Your task: Repeat every entry below exactly.

Data to process:
* * *

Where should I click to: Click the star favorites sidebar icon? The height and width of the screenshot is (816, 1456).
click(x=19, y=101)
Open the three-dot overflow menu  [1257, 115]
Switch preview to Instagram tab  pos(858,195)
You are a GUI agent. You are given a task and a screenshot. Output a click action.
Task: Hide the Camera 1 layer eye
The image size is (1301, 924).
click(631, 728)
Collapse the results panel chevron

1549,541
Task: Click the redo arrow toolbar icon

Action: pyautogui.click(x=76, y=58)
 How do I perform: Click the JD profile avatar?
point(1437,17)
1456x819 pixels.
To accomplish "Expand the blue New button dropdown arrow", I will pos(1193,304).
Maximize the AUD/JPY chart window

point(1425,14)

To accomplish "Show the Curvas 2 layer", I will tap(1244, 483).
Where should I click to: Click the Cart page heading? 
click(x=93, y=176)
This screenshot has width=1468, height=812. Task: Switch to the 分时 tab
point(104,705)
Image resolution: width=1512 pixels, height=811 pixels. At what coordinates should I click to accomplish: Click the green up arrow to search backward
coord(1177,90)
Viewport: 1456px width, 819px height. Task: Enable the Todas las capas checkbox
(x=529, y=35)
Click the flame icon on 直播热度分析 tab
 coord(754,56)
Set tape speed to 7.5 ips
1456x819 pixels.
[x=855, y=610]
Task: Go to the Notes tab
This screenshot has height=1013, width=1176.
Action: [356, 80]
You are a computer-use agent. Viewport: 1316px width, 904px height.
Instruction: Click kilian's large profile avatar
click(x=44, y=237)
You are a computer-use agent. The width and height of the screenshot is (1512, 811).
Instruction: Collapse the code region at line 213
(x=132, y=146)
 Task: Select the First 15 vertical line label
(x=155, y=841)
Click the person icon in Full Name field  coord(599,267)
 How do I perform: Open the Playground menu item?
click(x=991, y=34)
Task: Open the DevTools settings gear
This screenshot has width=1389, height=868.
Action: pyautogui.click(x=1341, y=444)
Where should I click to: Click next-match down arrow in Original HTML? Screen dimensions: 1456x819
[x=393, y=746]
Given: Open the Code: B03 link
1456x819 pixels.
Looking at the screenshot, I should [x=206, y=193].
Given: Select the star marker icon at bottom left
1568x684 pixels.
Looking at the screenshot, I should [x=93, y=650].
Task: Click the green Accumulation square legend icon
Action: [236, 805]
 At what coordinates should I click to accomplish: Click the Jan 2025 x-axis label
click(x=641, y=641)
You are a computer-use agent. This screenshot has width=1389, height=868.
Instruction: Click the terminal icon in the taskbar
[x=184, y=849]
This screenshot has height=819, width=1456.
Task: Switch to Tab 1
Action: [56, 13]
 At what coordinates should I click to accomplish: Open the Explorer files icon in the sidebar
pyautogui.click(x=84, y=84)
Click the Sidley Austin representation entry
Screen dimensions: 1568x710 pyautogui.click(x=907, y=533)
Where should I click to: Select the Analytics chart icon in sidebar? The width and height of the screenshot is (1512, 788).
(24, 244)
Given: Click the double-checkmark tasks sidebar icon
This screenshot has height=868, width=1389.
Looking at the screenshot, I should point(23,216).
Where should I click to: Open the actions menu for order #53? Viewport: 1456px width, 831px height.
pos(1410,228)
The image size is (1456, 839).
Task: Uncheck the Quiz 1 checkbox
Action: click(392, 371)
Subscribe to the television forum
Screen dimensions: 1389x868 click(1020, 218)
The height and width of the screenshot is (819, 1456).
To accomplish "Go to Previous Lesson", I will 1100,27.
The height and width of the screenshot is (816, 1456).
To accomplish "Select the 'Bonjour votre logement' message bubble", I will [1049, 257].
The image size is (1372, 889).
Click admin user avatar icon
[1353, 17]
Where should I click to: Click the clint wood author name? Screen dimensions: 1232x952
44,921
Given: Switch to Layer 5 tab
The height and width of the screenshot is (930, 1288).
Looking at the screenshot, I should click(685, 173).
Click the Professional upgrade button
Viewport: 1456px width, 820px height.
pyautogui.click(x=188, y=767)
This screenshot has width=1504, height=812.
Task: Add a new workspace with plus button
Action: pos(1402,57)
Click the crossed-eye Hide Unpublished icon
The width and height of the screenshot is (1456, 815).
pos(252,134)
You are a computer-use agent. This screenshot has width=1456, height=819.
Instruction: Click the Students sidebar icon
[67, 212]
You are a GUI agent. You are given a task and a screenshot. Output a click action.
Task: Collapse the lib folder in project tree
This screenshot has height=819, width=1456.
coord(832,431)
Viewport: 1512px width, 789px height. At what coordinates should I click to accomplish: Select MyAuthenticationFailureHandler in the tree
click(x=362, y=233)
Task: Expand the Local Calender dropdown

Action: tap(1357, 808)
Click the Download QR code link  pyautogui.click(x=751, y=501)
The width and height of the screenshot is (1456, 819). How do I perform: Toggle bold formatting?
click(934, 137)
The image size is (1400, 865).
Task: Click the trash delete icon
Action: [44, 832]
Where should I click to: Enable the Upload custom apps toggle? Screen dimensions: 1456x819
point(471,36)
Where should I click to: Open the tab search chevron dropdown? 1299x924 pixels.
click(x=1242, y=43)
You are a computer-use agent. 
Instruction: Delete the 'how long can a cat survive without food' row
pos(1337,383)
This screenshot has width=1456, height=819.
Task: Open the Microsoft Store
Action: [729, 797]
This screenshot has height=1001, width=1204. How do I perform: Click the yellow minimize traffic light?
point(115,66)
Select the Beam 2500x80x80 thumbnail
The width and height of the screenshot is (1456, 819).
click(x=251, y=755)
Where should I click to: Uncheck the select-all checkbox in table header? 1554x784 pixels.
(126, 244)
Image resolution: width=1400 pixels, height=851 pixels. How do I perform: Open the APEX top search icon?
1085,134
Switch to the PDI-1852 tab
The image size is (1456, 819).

* * *

Answer space:
Where should I click to: Click the star favorites sidebar icon? The height and width of the screenshot is (816, 1456).
click(x=19, y=101)
Open the three-dot overflow menu  [1257, 115]
Switch preview to Instagram tab  pos(858,195)
You are a GUI agent. You are given a task and a screenshot. Output a click action.
Task: Hide the Camera 1 layer eye
The image size is (1301, 924).
click(631, 728)
Collapse the results panel chevron

1549,541
Task: Click the redo arrow toolbar icon

Action: pyautogui.click(x=76, y=58)
 How do I perform: Click the JD profile avatar?
point(1437,17)
1456x819 pixels.
To accomplish "Expand the blue New button dropdown arrow", I will pos(1193,304).
Maximize the AUD/JPY chart window

point(1425,14)

To accomplish "Show the Curvas 2 layer", I will tap(1244, 483).
Where should I click to: Click the Cart page heading? 
click(x=93, y=176)
This screenshot has width=1468, height=812. Task: Switch to the 分时 tab
point(104,705)
Image resolution: width=1512 pixels, height=811 pixels. At what coordinates should I click to accomplish: Click the green up arrow to search backward
coord(1177,90)
Viewport: 1456px width, 819px height. Task: Enable the Todas las capas checkbox
(x=529, y=35)
Click the flame icon on 直播热度分析 tab
 coord(754,56)
Set tape speed to 7.5 ips
1456x819 pixels.
[x=855, y=610]
Task: Go to the Notes tab
This screenshot has height=1013, width=1176.
Action: [356, 80]
You are a computer-use agent. Viewport: 1316px width, 904px height.
Instruction: Click kilian's large profile avatar
click(x=44, y=237)
You are a computer-use agent. The width and height of the screenshot is (1512, 811).
Instruction: Collapse the code region at line 213
(x=132, y=146)
 Task: Select the First 15 vertical line label
(x=155, y=841)
Click the person icon in Full Name field  coord(599,267)
 How do I perform: Open the Playground menu item?
click(x=991, y=34)
Task: Open the DevTools settings gear
This screenshot has width=1389, height=868.
Action: pyautogui.click(x=1341, y=444)
Where should I click to: Click next-match down arrow in Original HTML? Screen dimensions: 1456x819
[x=393, y=746]
Given: Open the Code: B03 link
1456x819 pixels.
Looking at the screenshot, I should [x=206, y=193].
Given: Select the star marker icon at bottom left
1568x684 pixels.
Looking at the screenshot, I should [x=93, y=650].
Task: Click the green Accumulation square legend icon
Action: [236, 805]
 At what coordinates should I click to accomplish: Click the Jan 2025 x-axis label
click(x=641, y=641)
You are a computer-use agent. This screenshot has width=1389, height=868.
Instruction: Click the terminal icon in the taskbar
[x=184, y=849]
This screenshot has height=819, width=1456.
Task: Switch to Tab 1
Action: [56, 13]
 At what coordinates should I click to accomplish: Open the Explorer files icon in the sidebar
pyautogui.click(x=84, y=84)
Click the Sidley Austin representation entry
Screen dimensions: 1568x710 pyautogui.click(x=907, y=533)
Where should I click to: Select the Analytics chart icon in sidebar? The width and height of the screenshot is (1512, 788).
(24, 244)
Given: Click the double-checkmark tasks sidebar icon
This screenshot has height=868, width=1389.
Looking at the screenshot, I should point(23,216).
Where should I click to: Open the actions menu for order #53? Viewport: 1456px width, 831px height.
pos(1410,228)
The image size is (1456, 839).
Task: Uncheck the Quiz 1 checkbox
Action: click(392, 371)
Subscribe to the television forum
Screen dimensions: 1389x868 click(1020, 218)
The height and width of the screenshot is (819, 1456).
To accomplish "Go to Previous Lesson", I will 1100,27.
The height and width of the screenshot is (816, 1456).
To accomplish "Select the 'Bonjour votre logement' message bubble", I will [1049, 257].
The image size is (1372, 889).
Click admin user avatar icon
[1353, 17]
Where should I click to: Click the clint wood author name? Screen dimensions: 1232x952
44,921
Given: Switch to Layer 5 tab
The height and width of the screenshot is (930, 1288).
Looking at the screenshot, I should click(685, 173).
Click the Professional upgrade button
Viewport: 1456px width, 820px height.
pyautogui.click(x=188, y=767)
This screenshot has width=1504, height=812.
Task: Add a new workspace with plus button
Action: pos(1402,57)
Click the crossed-eye Hide Unpublished icon
The width and height of the screenshot is (1456, 815).
pos(252,134)
You are a computer-use agent. This screenshot has width=1456, height=819.
Instruction: Click the Students sidebar icon
[67, 212]
You are a GUI agent. You are given a task and a screenshot. Output a click action.
Task: Collapse the lib folder in project tree
This screenshot has height=819, width=1456.
coord(832,431)
Viewport: 1512px width, 789px height. At what coordinates should I click to accomplish: Select MyAuthenticationFailureHandler in the tree
click(x=362, y=233)
Task: Expand the Local Calender dropdown

Action: tap(1357, 808)
Click the Download QR code link  pyautogui.click(x=751, y=501)
The width and height of the screenshot is (1456, 819). How do I perform: Toggle bold formatting?
click(934, 137)
The image size is (1400, 865).
Task: Click the trash delete icon
Action: [44, 832]
Where should I click to: Enable the Upload custom apps toggle? Screen dimensions: 1456x819
point(471,36)
Where should I click to: Open the tab search chevron dropdown? 1299x924 pixels.
click(x=1242, y=43)
You are a computer-use agent. 
Instruction: Delete the 'how long can a cat survive without food' row
pos(1337,383)
This screenshot has width=1456, height=819.
Task: Open the Microsoft Store
Action: [729, 797]
This screenshot has height=1001, width=1204. How do I perform: Click the yellow minimize traffic light?
point(115,66)
Select the Beam 2500x80x80 thumbnail
The width and height of the screenshot is (1456, 819).
click(x=251, y=755)
Where should I click to: Uncheck the select-all checkbox in table header? 1554x784 pixels.
(126, 244)
Image resolution: width=1400 pixels, height=851 pixels. How do I perform: Open the APEX top search icon?
1085,134
Switch to the PDI-1852 tab
The image size is (1456, 819).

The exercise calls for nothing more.